The Reverb Inhibit is a signal that tracks ¼ of the maximum of any of the non-scaled BLM's. The reverb inhibit has an instantaneous attack, slow decay filter applied, while in the analog circuitry no averaging is applied.
The Noise Adapting Threshold (NAT) is used to determine if the signal being received by a microphone is above a background noise influenced threshold. If the signal is a given amount above this threshold it is assumed the microphone is picking up a signal. It tracks the noise floor with a fast decay slow attack filter. If the BLM for a channel is greater than 6 dB above this level it will trigger on the NAT. If the NAT falls below ¼ max (E) across all the channels the NAT may be reset to this value.
If the reverb inhibit signal divided by 4 is greater than the current noise floor measurement it will be set equal to the reverb inhibit signal.
When making the comparison between the NAT level and the BLM there is noise threshold that is put in to prevent very low level signals from causing the algorithm to false trigger. In the analog algorithm this is (when both NAT and MAX are on) a constant that is subtracted from the BLM so for low levels it will never be greater than the NAT threshold.

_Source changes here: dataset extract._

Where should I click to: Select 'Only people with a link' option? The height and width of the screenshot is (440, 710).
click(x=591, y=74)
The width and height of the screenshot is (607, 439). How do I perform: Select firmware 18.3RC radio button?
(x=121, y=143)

Once the NAT and MAX levels have been determined for each channel these are used to decide which channels to gate on. If NAT and MAX have simultaneously been on in the last 400 ms the channel is gated on. A lock on function is done so if all the channels would turn off it will keep the last channel that would have gated off from gating off.

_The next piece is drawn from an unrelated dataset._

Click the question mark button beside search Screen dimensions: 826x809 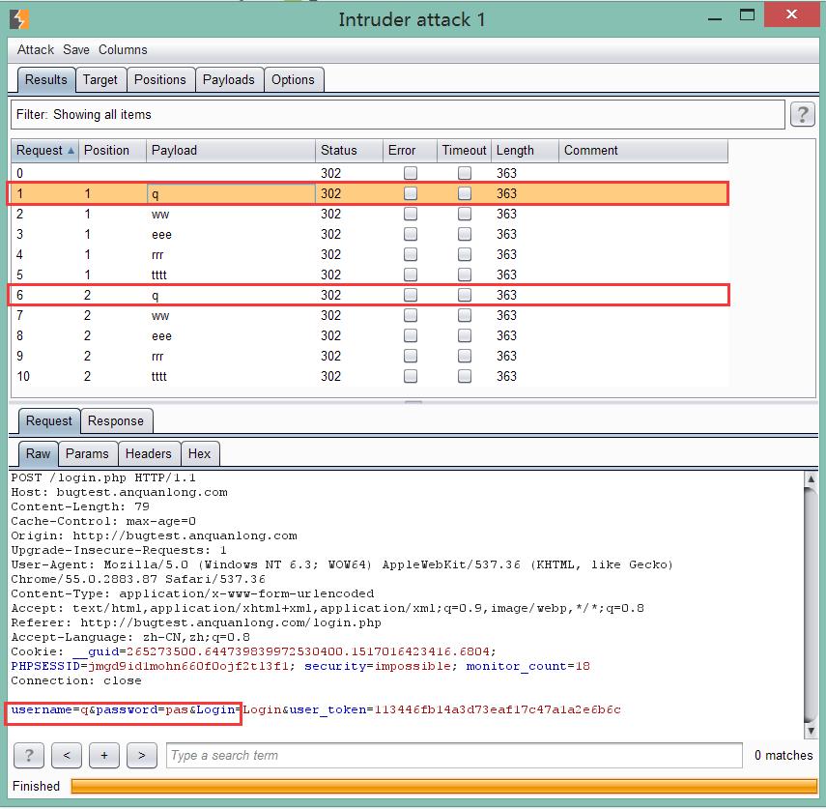29,755
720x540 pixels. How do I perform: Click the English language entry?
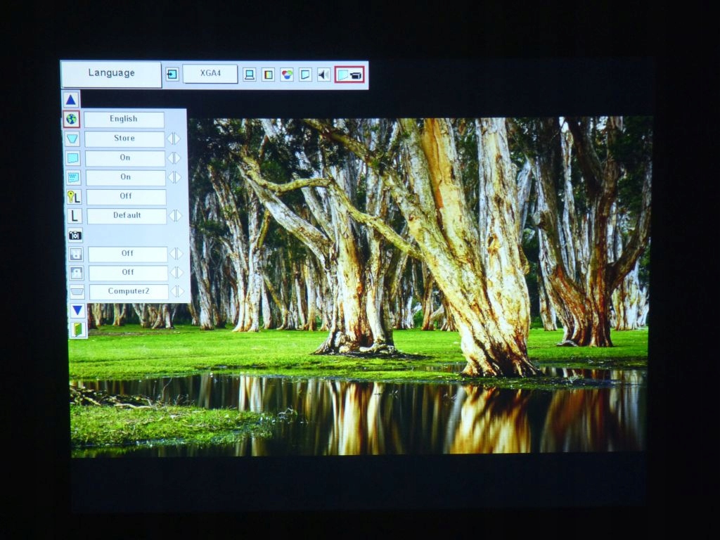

FIG. 10 shows a signal flow diagram for gain ramping, gain adjustment, and mixing in accordance with an embodiment of the invention. The gating signals are averaged. These are used to calculate a NOMA (number of open microphone attenuation) scaling factor. The gatings signals are low pass filtered to form a gain signal. With element 1001 an off attenuation scaling factor is added to each of the gain values. At this point the gain values and the NOMA value can be transferred between boxes as the Network Gain Output. With element 1003 the local processed inputs are multipled by the gain value. These signals are sumed and scaled by the NOMA factor to get the Local Submix. The master processor adds its local submix to the submix received over the network to generate the mixed output. Note that the gating decision and gain ramping can be calculated and transferred between boxes at a reduced rate. When the reduced rate signals are upsampled to the full processing rate a smoothing filter may be applied.